The agent-based approach significantly improved reliability while preserving cost efficiency. More importantly, it made the system easier to extend. Adding new capabilities no longer required redesigning the pipeline, only introducing a new agent with a well-defined role.

Designing this system reinforced principles that now shapes how I approach production AI.

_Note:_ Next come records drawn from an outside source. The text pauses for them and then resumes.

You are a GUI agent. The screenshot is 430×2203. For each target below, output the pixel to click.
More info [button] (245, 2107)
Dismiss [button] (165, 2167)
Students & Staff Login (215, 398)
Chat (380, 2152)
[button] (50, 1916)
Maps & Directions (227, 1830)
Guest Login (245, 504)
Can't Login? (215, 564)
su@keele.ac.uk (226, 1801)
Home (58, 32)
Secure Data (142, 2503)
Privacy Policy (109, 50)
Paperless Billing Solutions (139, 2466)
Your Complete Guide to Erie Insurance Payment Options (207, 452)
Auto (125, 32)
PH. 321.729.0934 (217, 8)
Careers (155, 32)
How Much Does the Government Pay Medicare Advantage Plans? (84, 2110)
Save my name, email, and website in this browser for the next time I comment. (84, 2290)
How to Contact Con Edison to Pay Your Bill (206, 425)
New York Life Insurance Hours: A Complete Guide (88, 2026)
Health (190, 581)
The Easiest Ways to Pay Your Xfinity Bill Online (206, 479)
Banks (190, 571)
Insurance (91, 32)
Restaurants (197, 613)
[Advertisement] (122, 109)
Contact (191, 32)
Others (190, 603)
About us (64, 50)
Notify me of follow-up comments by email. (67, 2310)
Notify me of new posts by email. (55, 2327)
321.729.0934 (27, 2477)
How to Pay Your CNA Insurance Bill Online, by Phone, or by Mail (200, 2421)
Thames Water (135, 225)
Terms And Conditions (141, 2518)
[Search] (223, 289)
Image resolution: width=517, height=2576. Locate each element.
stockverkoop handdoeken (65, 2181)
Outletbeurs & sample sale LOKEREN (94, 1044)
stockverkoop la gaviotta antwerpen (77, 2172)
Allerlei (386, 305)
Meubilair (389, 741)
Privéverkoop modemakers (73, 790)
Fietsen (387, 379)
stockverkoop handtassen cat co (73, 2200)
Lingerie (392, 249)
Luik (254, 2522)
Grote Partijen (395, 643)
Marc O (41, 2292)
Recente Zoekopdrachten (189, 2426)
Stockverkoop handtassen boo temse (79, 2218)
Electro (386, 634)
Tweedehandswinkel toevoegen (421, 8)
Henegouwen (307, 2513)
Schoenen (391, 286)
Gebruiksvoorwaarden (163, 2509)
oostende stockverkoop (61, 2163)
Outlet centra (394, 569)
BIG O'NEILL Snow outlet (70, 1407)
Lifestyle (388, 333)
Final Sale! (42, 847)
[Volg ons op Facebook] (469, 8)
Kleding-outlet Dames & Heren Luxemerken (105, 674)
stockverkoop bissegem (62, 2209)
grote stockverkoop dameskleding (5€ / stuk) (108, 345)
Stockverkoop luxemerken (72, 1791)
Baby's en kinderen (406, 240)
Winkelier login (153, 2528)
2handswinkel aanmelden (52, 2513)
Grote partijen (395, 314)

Lessons from Building a Cost-Efficient Agentic System

Building this pipeline shifted my perspective on production AI:

  • System Design > Prompt Cleverness: Workflow architecture consistently outperforms increasingly complex prompts.
  • Preprocessing is Foundational: Real-world inputs are messy, making preprocessing just as critical as model selection.
  • Small Models, Scoped Well, Win: Specialized agents built on smaller models often outperform larger generalist systems while remaining far more cost-efficient.
  • Reliability Emerges from Specialization: Accuracy improves when models are given narrowly defined responsibilities rather than broad mandates.
  • Cost is an Architectural Constraint: Cost isn’t a final optimization step; it’s a foundational architectural constraint.

Effective AI systems aren’t born from a single powerful model. They emerge from the thoughtful orchestration of components that each do one job exceptionally well.

This progression from prompts to workflows to agents has proven far more durable than relying on model capability alone.